(EXTRACTED INFORMATION)
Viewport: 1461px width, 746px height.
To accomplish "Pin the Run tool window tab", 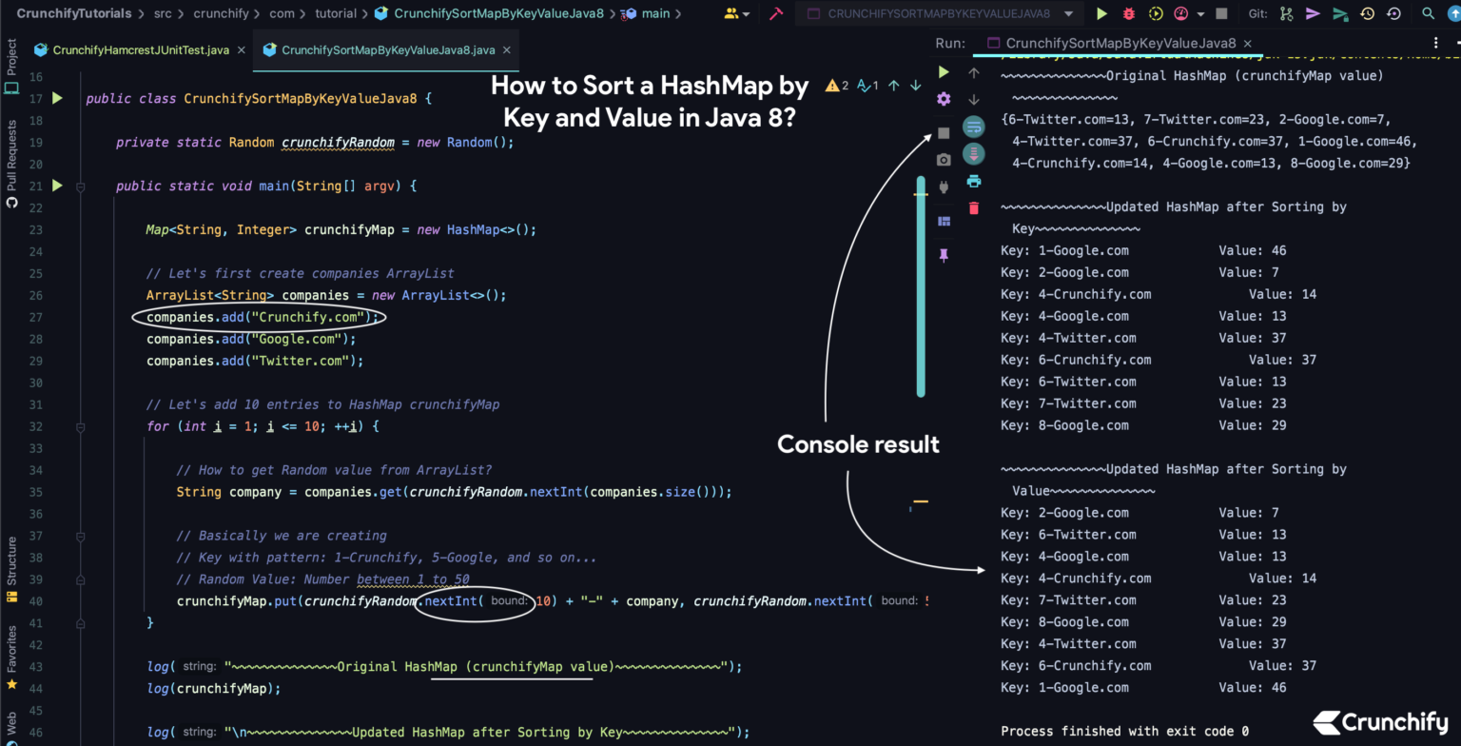I will tap(944, 254).
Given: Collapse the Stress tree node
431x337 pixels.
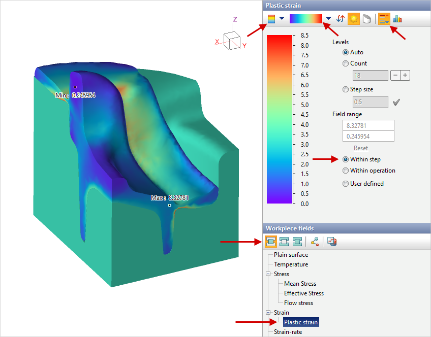Looking at the screenshot, I should (268, 274).
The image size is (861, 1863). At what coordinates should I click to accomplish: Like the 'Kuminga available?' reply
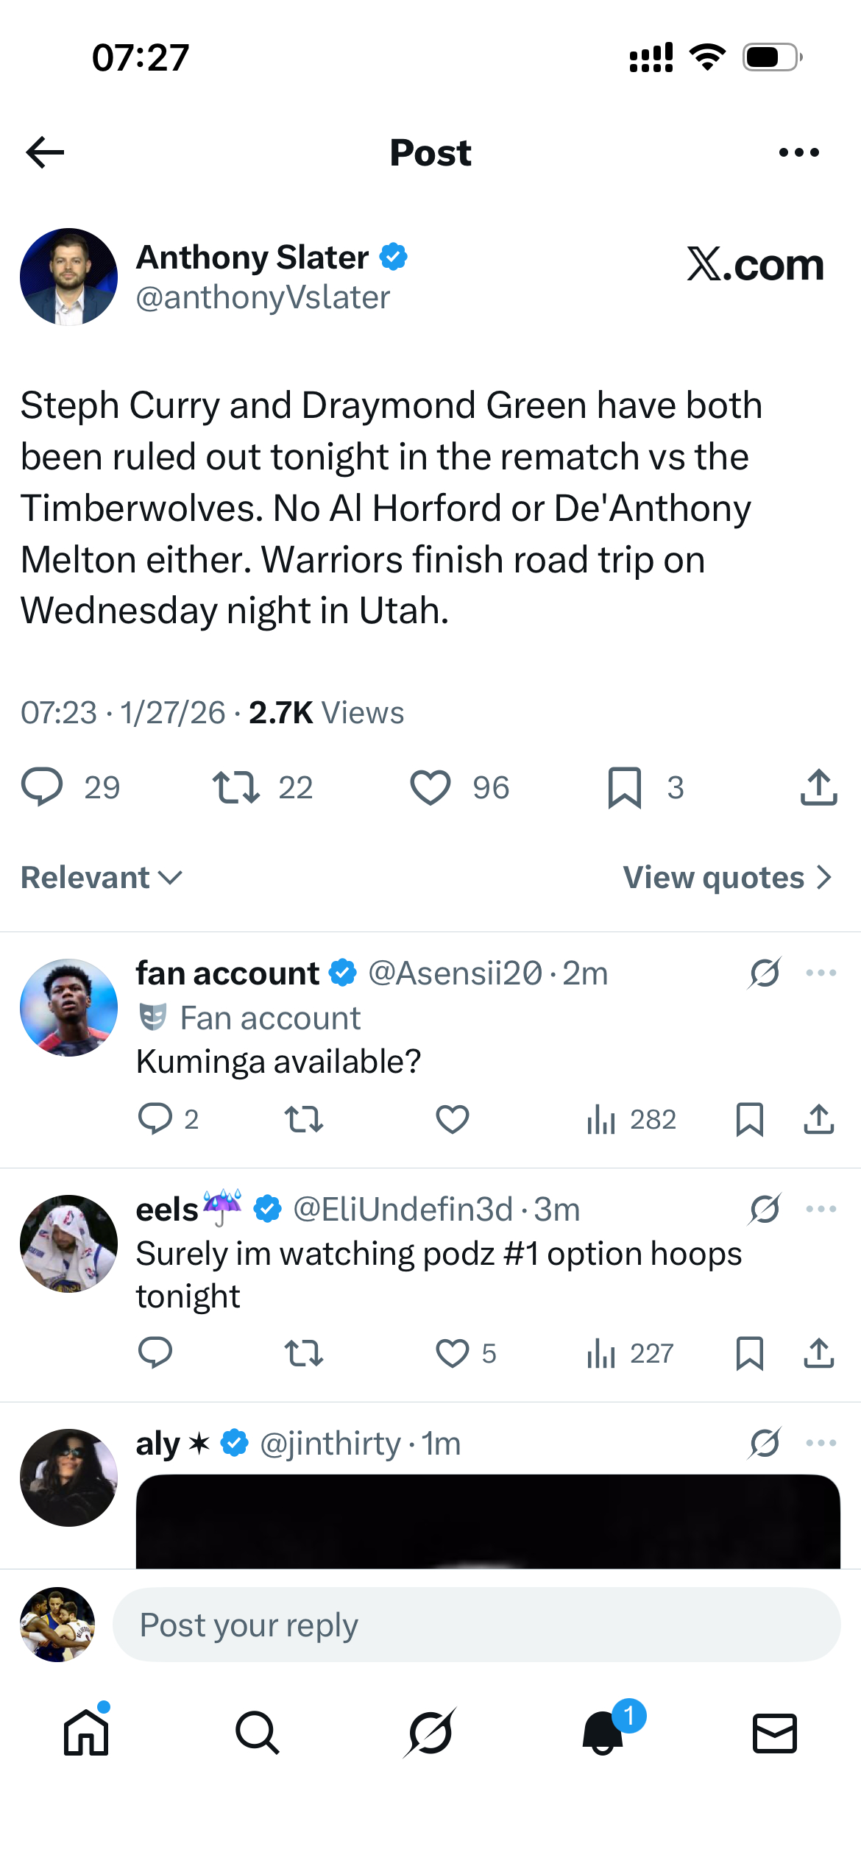click(x=452, y=1120)
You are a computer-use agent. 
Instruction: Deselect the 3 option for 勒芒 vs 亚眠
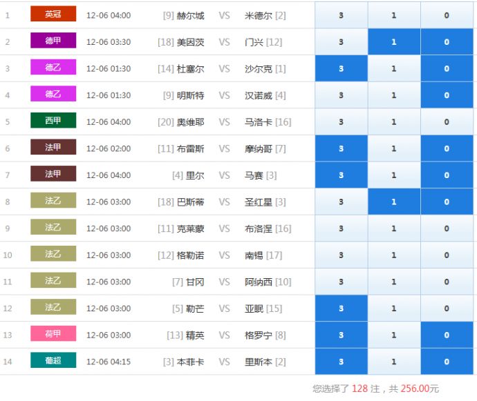pyautogui.click(x=341, y=309)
(End EXTRACTED INFORMATION)
What is needed is an exact copy of the lines from the line with "431x337 pixels." to the end of the data above, both included, without any pictures.

**OUTPUT BELOW**
431x337 pixels.
Looking at the screenshot, I should (268, 274).
The image size is (861, 1863). At what coordinates should I click to accomplish: Like the 'Kuminga available?' reply
click(x=452, y=1120)
You are a computer-use agent. 
Instruction: Deselect the 3 option for 勒芒 vs 亚眠
pyautogui.click(x=341, y=309)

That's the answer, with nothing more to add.